Platelet-derived Growth Factor Inhibition for the Treatment of Wet AMD
Inhibition of platelet-derived growth factor (PDGF) is currently being evaluated in several clinical trials for the treatment of choroidal neovascularization (CNV) associated with age-related macular degeneration (AMD). While blocking vascular endothelial growth factor (VEGF) is the mainstay of treating CNV in the setting of wet AMD, blocking PDGF is a different treatment approach that is based upon a novel mechanism of action. This brief review will highlight how blocking PDGF may be useful in treating wet AMD.
Pericytes have an intimate relationship with vascular endothelial cells and the association of these two cell types is critical in defining the role of PDGF and VEGF. Pericytes are cells that wrap around endothelial cells of capillaries and venules. They are contractile and regulate blood flow, clear cellular debris, play a role in the blood-brain barrier, and stabilize endothelial cells.
In addition to these functions, pericytes produce VEGF to promote survival of endothelial cells. In turn, VEGF causes the growth of new vessels, and new endothelial cells then elaborate PDGF. PDGF is a mitogenic factor that is produced by endothelial cells, fibroblasts, and smooth muscle.
There are four isoforms of PDGF—A, B, C, and D. PDGF-B is critical for vasculogenesis, and it initiates the proliferation and migration of pericytes. Pericyte proliferation, as a result of elevated PDGF, can cause reduced responsiveness of neovascular vessels to anti-VEGF agents. Blocking PDGF-B results in pericyte stripping, which increases the sensitivity of endothelial cells to anti-VEGF agents.

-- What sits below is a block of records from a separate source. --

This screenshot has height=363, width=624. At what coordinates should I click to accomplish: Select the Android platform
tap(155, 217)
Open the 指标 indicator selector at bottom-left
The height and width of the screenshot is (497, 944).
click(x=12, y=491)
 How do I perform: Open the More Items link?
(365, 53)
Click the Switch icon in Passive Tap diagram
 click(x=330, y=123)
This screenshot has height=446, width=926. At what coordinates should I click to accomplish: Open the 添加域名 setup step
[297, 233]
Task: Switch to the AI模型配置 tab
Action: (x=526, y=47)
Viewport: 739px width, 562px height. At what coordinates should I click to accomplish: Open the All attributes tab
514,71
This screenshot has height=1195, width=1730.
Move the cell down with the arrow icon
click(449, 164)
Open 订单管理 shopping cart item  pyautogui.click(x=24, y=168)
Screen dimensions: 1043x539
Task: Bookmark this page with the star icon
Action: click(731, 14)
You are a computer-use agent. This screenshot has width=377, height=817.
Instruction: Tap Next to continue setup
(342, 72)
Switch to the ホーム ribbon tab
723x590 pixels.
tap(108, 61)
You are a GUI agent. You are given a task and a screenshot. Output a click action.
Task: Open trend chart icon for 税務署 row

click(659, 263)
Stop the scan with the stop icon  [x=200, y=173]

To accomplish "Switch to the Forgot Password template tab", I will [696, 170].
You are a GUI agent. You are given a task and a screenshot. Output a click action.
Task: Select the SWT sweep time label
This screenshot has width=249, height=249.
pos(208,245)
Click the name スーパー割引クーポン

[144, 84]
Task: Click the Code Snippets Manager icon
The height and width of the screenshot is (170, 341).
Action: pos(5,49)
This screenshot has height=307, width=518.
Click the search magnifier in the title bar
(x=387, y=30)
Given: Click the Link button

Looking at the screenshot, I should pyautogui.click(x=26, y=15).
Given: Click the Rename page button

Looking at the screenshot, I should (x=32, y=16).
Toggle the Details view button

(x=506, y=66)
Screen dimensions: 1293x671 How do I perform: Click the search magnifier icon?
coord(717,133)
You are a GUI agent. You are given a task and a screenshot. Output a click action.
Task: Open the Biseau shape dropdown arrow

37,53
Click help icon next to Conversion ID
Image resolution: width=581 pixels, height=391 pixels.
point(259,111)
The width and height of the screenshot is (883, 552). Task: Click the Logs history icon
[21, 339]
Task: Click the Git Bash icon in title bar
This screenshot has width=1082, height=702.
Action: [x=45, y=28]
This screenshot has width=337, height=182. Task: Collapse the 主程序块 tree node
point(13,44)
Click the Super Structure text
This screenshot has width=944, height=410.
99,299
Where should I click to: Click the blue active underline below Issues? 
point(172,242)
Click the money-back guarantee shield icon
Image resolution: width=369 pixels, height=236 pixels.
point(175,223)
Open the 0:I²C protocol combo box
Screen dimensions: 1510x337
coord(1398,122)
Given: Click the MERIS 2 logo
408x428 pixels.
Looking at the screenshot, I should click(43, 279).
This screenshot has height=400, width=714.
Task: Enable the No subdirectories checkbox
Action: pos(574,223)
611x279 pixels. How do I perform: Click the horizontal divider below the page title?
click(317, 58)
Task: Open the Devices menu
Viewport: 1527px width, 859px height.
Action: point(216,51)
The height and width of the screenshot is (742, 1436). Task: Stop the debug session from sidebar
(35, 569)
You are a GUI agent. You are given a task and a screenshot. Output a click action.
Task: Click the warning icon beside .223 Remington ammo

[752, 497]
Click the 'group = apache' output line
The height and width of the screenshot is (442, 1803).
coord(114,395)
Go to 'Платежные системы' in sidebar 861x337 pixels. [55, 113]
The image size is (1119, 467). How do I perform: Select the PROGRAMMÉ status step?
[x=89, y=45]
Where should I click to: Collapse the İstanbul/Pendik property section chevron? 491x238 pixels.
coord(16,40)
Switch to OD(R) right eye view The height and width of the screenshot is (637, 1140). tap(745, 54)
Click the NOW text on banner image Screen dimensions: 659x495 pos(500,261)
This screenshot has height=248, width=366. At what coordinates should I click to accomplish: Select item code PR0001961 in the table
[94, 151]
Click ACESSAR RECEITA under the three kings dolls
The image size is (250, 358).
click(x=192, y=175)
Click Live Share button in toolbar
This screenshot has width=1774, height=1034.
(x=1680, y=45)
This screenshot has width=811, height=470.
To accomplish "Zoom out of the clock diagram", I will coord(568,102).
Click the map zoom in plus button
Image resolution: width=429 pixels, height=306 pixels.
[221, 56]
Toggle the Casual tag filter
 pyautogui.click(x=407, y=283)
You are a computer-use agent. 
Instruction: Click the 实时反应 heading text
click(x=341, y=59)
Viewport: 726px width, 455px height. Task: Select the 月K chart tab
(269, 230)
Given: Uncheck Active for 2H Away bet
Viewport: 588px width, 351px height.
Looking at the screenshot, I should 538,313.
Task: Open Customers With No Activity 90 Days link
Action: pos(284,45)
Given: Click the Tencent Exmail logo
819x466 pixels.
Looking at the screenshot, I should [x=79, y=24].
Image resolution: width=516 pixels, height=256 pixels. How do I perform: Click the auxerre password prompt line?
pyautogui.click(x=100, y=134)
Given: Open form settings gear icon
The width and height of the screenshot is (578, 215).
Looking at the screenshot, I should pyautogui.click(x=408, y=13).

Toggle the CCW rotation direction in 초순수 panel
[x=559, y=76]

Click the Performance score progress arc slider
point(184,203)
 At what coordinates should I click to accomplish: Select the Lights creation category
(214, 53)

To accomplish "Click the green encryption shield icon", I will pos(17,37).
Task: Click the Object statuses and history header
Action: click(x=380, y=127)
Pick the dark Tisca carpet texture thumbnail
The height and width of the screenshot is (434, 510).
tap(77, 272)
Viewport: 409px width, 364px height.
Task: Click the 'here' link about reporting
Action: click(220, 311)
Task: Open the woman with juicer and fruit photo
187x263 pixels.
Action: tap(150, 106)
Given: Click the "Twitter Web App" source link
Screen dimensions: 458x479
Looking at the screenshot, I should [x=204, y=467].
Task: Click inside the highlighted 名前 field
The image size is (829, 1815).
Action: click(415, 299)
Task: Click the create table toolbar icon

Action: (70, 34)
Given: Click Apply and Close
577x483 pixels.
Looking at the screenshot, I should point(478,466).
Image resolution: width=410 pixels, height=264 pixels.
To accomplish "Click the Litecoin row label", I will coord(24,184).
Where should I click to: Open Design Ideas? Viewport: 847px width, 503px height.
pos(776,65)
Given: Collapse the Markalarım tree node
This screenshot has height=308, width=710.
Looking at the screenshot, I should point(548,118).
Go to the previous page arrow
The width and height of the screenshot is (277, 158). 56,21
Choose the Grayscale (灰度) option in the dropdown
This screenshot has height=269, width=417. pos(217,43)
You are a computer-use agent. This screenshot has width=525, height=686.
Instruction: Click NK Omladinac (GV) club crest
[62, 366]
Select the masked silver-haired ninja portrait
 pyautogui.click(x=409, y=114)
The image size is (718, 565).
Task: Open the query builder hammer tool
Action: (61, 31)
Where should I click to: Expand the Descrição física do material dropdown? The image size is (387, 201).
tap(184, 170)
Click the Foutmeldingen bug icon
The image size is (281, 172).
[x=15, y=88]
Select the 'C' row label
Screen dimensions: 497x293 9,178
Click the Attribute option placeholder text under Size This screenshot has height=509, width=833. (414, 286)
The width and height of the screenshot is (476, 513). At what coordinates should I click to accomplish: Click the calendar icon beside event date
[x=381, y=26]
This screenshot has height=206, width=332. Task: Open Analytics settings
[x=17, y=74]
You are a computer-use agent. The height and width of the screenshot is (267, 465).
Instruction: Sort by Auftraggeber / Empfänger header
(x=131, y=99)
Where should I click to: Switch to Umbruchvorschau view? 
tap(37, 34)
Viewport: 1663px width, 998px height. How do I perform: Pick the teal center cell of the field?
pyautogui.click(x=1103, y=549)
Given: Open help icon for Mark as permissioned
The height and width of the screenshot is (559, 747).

There are three clinical trials evaluating anti-PDGF agents in patients with neovascular AMD. Fovista (Ophthotech, New York) is a pegylated aptamer that inhibits PDGF-B. The drug is not co-formulated with an anti-VEGF drug. In a phase 2b study including 449 patients with wet AMD, there was significant visual improvement in patients who received both Fovista and the anti-VEGF agent ranibizumab (Lucentis, Genentech, South San Francisco, CA) compared to patients treated with ranibizumab alone. Resolution of CNV and reduced fibrosis were observed in the group treated with both the anti-PDGF and anti-VEGF agents. Phase 3 studies are currently in progress.
Regeneron (Tarrytown, NY) is developing a recombinant human antibody to the PDGF receptor-beta. It is co-formulated with aflibercept (Eylea). Phase 1 dose escalation, safety, and tolerability studies have been completed, with phase 2 studies being initiated this year.
In addition, Santen Inc. has developed a dual tyrosine kinase receptor inhibitor (DE-120) that inhibits both VEGF and PDGF signaling. Phase 1 studies are in progress.
In summary, anti-PDGF agents used in conjunction with anti-VEGF agents hold great promise as a synergistic therapy for patients with neovascular AMD. Ophthotech’s phase 2b clinical trial suggests that visual outcomes will improve for our patients with wet AMD when both classes of drug are used in combination.